> _WHAT IS NEEDED_
Pick out every line in the data below that holds "computer".

> _DATA TO PROCESS_
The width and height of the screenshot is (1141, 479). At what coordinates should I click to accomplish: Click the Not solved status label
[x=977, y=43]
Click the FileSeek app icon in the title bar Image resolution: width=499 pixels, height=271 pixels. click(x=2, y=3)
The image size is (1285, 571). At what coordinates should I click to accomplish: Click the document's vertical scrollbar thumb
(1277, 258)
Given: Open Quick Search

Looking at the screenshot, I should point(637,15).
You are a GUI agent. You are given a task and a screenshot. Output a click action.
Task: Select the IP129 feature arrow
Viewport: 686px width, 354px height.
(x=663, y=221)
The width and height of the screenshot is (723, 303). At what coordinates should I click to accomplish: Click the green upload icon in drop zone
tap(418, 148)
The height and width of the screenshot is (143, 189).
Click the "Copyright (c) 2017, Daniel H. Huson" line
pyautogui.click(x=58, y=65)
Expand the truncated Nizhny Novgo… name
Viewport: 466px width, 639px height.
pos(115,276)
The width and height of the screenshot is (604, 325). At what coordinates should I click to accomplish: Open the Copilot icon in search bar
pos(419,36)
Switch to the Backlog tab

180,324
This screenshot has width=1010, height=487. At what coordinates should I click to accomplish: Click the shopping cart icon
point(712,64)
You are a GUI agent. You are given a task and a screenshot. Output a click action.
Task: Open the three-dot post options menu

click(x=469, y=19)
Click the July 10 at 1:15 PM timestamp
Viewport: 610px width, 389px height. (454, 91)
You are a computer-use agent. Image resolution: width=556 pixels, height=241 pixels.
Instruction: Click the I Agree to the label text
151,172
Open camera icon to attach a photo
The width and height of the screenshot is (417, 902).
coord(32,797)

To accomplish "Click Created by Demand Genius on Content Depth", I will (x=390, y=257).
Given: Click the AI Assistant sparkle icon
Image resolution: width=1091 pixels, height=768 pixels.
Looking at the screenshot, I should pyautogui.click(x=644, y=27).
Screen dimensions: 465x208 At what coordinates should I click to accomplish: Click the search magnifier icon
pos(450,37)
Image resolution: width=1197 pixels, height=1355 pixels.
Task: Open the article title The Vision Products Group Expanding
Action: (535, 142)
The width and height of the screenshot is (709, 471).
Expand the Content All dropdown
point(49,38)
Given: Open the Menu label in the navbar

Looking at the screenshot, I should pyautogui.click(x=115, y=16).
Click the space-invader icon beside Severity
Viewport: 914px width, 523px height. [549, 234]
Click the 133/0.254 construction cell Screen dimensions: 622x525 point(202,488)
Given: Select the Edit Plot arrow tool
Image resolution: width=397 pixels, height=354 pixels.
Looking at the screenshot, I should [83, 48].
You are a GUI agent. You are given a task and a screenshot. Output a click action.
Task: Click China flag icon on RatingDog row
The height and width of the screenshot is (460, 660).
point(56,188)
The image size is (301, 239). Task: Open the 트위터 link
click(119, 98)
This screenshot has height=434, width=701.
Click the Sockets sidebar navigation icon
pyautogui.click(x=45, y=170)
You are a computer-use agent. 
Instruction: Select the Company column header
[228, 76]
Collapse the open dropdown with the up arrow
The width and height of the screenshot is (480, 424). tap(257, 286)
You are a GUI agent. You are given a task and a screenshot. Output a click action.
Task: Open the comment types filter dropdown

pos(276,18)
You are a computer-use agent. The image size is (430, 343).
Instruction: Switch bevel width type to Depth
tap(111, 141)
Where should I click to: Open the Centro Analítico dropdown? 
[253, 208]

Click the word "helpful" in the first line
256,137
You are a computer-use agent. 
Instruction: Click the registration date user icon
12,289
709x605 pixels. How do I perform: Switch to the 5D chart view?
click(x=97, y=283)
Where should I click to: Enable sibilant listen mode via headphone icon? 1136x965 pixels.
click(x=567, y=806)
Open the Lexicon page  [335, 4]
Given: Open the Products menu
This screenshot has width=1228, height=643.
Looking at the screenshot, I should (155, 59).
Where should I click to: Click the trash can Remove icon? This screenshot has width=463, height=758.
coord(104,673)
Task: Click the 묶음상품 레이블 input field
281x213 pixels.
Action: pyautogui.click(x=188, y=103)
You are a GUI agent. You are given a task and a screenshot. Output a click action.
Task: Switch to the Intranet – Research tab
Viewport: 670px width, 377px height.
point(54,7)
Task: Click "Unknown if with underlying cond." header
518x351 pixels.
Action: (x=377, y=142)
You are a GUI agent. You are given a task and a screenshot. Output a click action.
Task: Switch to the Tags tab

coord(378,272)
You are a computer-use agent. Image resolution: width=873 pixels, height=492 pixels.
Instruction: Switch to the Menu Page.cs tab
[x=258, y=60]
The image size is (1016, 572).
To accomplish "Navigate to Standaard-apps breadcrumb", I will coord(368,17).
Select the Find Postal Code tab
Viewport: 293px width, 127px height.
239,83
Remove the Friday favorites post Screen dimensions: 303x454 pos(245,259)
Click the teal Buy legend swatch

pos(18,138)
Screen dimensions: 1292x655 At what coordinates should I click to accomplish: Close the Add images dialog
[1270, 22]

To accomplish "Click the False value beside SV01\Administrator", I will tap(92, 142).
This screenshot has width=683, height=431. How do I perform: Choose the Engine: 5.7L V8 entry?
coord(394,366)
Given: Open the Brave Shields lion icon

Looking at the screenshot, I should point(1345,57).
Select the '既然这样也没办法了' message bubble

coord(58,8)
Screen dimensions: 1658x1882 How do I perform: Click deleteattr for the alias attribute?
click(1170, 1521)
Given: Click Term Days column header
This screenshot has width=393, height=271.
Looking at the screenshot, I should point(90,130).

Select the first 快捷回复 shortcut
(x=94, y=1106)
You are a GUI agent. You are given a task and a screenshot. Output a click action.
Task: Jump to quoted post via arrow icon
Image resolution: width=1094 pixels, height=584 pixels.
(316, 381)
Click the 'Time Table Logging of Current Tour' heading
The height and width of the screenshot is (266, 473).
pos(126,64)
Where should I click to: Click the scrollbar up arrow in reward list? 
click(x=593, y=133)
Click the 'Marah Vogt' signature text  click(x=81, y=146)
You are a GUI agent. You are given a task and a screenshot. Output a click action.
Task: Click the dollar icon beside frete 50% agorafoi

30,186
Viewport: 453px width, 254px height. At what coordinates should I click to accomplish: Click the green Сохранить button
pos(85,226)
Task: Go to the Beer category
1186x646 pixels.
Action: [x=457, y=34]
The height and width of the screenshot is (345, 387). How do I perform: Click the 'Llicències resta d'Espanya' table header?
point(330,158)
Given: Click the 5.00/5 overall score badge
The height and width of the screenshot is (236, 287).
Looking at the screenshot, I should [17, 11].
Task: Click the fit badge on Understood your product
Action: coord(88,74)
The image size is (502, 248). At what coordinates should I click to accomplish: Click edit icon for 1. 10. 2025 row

> _RESULT OF THE TASK_
You are a computer-use agent. Image resolution: width=556 pixels, height=241 pixels.
You are a computer-use agent. 
You are a computer-use agent. The image size is (430, 343).
You are a computer-use agent. 
You are a computer-use agent. Image resolution: width=873 pixels, height=492 pixels.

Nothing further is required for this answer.